TRILLIUM AFFINITY NT HOLLOW FIBER OXYGENATOR
Report
- Report Number
- 2184009-2008-00070
- Event Type
- Malfunction
- Date Received
- September 3, 2008
- Date of Event
- August 1, 2008
- Report Date
- September 2, 2008
- Manufacturer
- MEDTRONIC PERFUSION SYSTEMS
- Product Code
- DTZ
- PMA / PMN Number
- K973760
- Product Problem
- Yes
- Report Source
- Manufacturer report
- Reporter Location
- WI, US
- Reporter Occupation
- OTHER
Narratives
EVALUATION METHOD: DEVICE HISTORY REVIEWED. RESULTS - DEVICE HISTORY REVIEW FOUND THE PRODUCT MET SPECIFICATIONS WHEN RELEASED FOR DISTRIBUTION. CONCLUSION: CAUSE OF EVENT CANNOT BE DETERMINED. ANALYSIS: THE PRODUCT WAS DISCARDED AFTER THE PROCEDURE, AND THEREFORE WAS NOT ABLE TO BE RETRIEVED FOR ANALYSIS. HOWEVER, AS PART OF OUR EFFORTS TO VERIFY THE QUALITY OF OUR PRODUCTS, QUARTERLY PERFORMANCE TESTING WITH SAMPLE UNITS MANUFACTURED DURING THE SAME QUARTER WERE EVALUATED. RESULTS OF THE P02 AND PCO2 GAS TRANSFER, ALONG WITH PRESSURE DROP WERE WITHIN DESIGN EXPECTATIONS. A REVIEW OF MFG RECORDS DID NOT INDICATE ANY NON-CONFORMANCES PRIOR TO BEING RELEASED FOR DISTRIBUTION. AS PART OF OUR INVESTIGATION, A DYE STUDY WAS CONDUCTED TO VERIFY THE BLOOD FLOW THROUGH THE FIBER BUNDLE WITH A SAMPLE UNIT. VISUAL INSPECTION OF THE FLOW CHARACTERISTICS DID NOT REVEAL ANY ABNORMALITIES. CONCLUSION: BASED ON THE LIMITED INFORMATION PROVIDED, AND SAMPLE TESTING, WE ARE UNABLE TO DETERMINE THE EXACT CAUSE OF THE HIGHER THAN EXPECTED PCO2 VALUES. CURRENTLY, THERE ARE NO TRENDS ASSOCIATED WITH THIS ISSUE. THE DEVICE WAS CHANGED OUT WITH NO REPORTED ADVERSE PATIENT EFFECTS. MEDTRONIC WILL CONTINUE TO MONITOR THE FIELD PERFORMANCE TO DETECT SIMILAR EVENTS, SHOULD THEY OCCUR.
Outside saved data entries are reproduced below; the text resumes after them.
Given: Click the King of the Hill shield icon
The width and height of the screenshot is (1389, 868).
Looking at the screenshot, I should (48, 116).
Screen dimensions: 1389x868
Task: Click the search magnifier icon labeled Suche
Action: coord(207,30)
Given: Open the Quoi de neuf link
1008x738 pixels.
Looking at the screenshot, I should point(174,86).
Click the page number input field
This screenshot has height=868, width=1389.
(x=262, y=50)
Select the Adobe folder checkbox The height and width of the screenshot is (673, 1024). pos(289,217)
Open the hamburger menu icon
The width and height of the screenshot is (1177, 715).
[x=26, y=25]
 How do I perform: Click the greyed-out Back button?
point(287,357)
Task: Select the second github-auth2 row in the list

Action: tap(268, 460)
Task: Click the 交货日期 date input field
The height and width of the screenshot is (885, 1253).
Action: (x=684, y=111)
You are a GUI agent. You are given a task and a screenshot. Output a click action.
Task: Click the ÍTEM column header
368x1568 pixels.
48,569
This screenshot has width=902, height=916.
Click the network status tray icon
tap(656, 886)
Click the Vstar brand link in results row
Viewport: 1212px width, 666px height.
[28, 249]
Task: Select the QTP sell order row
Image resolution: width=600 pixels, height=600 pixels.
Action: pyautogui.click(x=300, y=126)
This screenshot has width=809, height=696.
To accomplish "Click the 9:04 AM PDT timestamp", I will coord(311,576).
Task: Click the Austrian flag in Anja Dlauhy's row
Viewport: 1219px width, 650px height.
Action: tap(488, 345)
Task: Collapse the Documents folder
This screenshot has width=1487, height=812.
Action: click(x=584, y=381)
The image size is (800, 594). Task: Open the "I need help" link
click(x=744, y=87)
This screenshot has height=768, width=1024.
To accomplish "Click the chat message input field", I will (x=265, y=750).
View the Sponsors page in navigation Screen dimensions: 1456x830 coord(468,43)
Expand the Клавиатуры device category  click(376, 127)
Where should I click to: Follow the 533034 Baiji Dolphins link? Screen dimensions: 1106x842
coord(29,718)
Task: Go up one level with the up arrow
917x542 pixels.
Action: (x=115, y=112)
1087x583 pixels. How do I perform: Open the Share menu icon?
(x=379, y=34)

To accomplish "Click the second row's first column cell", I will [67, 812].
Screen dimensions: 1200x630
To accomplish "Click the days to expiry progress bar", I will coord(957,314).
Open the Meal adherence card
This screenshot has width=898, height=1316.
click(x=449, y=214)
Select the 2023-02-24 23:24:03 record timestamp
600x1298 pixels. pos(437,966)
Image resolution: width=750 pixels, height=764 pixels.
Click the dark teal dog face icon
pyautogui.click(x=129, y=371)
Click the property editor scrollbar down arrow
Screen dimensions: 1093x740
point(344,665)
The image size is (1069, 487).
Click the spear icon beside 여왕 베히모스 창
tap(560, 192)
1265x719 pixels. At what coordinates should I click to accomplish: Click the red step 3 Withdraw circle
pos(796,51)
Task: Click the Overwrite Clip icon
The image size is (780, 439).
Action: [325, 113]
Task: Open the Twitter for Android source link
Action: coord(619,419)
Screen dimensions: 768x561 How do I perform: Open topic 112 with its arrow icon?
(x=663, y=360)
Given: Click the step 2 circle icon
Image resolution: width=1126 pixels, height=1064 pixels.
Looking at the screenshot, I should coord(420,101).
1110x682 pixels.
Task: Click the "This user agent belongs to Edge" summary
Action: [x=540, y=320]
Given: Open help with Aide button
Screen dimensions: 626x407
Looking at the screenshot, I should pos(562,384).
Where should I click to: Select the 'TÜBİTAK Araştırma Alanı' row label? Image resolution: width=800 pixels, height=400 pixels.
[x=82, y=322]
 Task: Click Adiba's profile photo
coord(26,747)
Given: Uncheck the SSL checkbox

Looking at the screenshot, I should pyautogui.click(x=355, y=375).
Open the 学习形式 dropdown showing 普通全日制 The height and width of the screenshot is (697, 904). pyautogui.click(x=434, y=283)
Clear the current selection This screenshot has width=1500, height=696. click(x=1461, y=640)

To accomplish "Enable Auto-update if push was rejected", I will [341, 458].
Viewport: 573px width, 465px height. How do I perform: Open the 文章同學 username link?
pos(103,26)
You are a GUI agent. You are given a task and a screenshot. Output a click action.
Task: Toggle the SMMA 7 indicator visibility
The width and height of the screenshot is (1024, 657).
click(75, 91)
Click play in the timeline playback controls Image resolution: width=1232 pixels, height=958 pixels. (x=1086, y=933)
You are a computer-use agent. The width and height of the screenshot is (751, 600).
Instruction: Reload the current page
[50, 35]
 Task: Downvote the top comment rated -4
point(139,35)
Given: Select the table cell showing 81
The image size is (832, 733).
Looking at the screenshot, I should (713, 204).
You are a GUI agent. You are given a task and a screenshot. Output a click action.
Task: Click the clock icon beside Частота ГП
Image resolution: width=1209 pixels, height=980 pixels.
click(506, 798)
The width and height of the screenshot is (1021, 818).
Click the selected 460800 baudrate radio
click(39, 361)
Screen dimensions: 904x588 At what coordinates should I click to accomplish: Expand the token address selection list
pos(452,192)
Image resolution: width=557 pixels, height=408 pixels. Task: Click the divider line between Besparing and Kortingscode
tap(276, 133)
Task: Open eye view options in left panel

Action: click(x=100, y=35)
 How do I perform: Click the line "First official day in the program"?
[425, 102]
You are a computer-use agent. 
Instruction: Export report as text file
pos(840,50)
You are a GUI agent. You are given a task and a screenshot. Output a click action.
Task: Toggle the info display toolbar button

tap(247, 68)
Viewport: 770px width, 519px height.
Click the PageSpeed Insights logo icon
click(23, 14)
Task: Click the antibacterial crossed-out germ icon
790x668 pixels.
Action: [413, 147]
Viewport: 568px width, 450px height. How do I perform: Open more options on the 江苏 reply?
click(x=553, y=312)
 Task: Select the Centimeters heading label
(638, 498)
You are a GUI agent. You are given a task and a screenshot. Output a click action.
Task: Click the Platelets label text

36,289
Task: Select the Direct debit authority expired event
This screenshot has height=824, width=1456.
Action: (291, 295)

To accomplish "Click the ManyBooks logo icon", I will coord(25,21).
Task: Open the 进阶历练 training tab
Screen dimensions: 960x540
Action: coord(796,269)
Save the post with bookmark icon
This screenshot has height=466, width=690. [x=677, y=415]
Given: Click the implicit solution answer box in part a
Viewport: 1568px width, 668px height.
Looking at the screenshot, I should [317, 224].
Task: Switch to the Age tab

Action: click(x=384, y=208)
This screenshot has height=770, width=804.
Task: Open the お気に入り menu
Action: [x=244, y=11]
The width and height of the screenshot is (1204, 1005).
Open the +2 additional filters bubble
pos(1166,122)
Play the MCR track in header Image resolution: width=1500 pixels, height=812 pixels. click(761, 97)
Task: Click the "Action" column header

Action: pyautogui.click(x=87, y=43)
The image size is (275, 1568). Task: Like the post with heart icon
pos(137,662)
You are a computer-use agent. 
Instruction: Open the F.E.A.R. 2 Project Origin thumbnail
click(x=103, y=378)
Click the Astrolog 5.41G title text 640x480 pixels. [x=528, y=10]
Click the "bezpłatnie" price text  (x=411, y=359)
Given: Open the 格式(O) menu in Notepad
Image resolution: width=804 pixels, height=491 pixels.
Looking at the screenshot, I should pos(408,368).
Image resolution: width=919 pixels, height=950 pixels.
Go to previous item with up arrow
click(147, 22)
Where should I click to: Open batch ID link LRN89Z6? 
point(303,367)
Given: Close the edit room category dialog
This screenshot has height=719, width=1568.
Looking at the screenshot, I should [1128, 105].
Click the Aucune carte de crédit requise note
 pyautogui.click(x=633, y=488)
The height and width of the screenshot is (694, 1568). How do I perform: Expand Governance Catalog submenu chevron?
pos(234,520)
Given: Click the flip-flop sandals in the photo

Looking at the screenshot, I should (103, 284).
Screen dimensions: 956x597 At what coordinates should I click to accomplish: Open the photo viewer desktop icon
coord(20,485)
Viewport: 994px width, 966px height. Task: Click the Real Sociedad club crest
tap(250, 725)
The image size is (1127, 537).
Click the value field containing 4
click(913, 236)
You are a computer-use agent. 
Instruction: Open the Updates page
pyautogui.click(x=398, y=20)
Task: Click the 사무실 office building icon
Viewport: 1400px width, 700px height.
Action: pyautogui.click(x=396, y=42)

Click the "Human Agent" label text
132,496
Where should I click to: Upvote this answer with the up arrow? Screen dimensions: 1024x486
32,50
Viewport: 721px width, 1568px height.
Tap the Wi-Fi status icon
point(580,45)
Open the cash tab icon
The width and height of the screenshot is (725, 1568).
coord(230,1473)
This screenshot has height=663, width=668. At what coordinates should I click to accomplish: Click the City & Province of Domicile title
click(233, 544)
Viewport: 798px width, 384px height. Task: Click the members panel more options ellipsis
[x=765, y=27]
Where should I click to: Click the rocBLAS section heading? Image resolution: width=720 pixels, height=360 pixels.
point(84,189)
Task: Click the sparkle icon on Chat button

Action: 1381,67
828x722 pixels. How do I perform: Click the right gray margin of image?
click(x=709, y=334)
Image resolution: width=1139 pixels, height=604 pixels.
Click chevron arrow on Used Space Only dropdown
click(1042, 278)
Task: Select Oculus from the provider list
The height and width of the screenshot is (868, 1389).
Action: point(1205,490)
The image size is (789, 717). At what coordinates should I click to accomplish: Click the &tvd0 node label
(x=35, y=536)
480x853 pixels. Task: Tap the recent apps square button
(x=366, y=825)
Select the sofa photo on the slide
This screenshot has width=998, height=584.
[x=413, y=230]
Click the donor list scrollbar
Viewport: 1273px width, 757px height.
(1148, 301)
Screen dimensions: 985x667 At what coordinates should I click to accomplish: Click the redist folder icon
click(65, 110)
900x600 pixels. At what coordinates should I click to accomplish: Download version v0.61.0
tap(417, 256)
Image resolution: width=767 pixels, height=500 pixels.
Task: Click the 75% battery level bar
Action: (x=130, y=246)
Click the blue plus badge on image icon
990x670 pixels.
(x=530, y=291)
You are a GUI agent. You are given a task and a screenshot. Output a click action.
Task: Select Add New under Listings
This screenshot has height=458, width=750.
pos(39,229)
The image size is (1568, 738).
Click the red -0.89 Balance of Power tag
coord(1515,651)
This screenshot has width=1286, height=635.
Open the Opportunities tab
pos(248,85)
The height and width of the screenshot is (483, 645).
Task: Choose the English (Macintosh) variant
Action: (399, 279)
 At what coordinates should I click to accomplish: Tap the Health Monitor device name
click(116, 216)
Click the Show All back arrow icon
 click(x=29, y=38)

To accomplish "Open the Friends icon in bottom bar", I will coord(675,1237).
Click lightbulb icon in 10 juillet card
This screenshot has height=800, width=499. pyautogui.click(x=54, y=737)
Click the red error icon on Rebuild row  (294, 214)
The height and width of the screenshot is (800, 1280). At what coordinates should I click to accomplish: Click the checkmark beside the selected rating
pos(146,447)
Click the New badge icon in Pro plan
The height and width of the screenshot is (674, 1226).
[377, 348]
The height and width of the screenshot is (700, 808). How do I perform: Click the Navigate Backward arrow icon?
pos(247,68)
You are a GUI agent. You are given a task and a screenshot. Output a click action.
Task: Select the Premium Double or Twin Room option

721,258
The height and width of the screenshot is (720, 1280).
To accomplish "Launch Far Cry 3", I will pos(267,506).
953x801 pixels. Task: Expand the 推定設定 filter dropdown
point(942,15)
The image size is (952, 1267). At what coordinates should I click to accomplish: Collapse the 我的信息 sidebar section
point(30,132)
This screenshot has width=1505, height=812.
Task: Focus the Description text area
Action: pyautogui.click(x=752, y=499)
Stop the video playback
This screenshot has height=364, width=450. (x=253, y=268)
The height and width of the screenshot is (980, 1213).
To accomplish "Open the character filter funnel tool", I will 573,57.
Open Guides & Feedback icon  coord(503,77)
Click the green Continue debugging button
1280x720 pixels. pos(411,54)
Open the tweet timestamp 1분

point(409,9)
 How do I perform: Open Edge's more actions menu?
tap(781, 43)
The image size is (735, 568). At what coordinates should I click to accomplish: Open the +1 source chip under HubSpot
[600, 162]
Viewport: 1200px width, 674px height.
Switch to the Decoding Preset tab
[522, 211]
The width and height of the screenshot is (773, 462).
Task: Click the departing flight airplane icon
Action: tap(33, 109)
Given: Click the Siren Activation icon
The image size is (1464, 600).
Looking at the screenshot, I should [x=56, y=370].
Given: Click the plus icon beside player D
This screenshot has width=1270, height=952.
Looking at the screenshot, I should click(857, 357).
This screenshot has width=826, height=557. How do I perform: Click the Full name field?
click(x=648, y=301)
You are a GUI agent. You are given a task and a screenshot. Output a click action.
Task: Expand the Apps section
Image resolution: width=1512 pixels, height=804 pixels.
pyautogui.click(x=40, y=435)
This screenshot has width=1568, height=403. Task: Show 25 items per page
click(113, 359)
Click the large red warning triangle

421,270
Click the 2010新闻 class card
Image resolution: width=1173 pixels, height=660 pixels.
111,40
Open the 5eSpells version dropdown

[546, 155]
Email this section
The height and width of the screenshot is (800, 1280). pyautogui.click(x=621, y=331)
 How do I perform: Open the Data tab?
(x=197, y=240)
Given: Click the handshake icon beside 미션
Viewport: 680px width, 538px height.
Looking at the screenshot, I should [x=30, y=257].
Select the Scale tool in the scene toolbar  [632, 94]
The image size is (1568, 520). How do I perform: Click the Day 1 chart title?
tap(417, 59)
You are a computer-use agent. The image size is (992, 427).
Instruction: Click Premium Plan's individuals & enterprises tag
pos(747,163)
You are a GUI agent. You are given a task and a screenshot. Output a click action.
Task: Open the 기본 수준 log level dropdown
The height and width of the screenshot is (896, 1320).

MEDTRONIC RECEIVED INFORMATION THAT DURING THE PROCEDURE, THIS CARMEDA COATED OXYGENATOR HAD DIFFICULTY REMOVING PCO2, DESPITE SWEEP GAS RATES OF UP TO 9 L/MIN. AT THESE HIGHER SWEEP RATES THE PCO2 WAS ONLY 65, WHICH WAS CONFIRMED WITH A VENOUS GAS SAMPLE. IT WAS NOTED THAT BOLUS PROPAFAL AND CO2 MISTERS WERE NOT USED DURING THE CASE. THE PUMP AND PATIENT'S BLOOD RECORDS WERE UNABLE TO BE OBTAINED FROM THE FACILITY. THE DEVICE WAS REMOVED, REPLACED, AND DISCARDED AFTER THE PROCEDURE. THERE WERE NO ADVERSE PATIENT EFFECTS REPORTED AS A RESULT OF THIS EVENT. THIS IS THE FIRST OF FIVE REPORTS FROM THIS FACILITY.
Devices
| Seq | Brand | Generic | Product Code | Manufacturer | Model | Lot | UDI-DI |
|---|---|---|---|---|---|---|---|
| 1 | TRILLIUM AFFINITY NT HOLLOW FIBER OXYGENATOR | DTZ | MEDTRONIC PERFUSION SYSTEMS | 511T | UNK |
Patients
| Seq | Age | Sex | Outcome | Treatment |
|---|---|---|---|---|
| 1 | Other |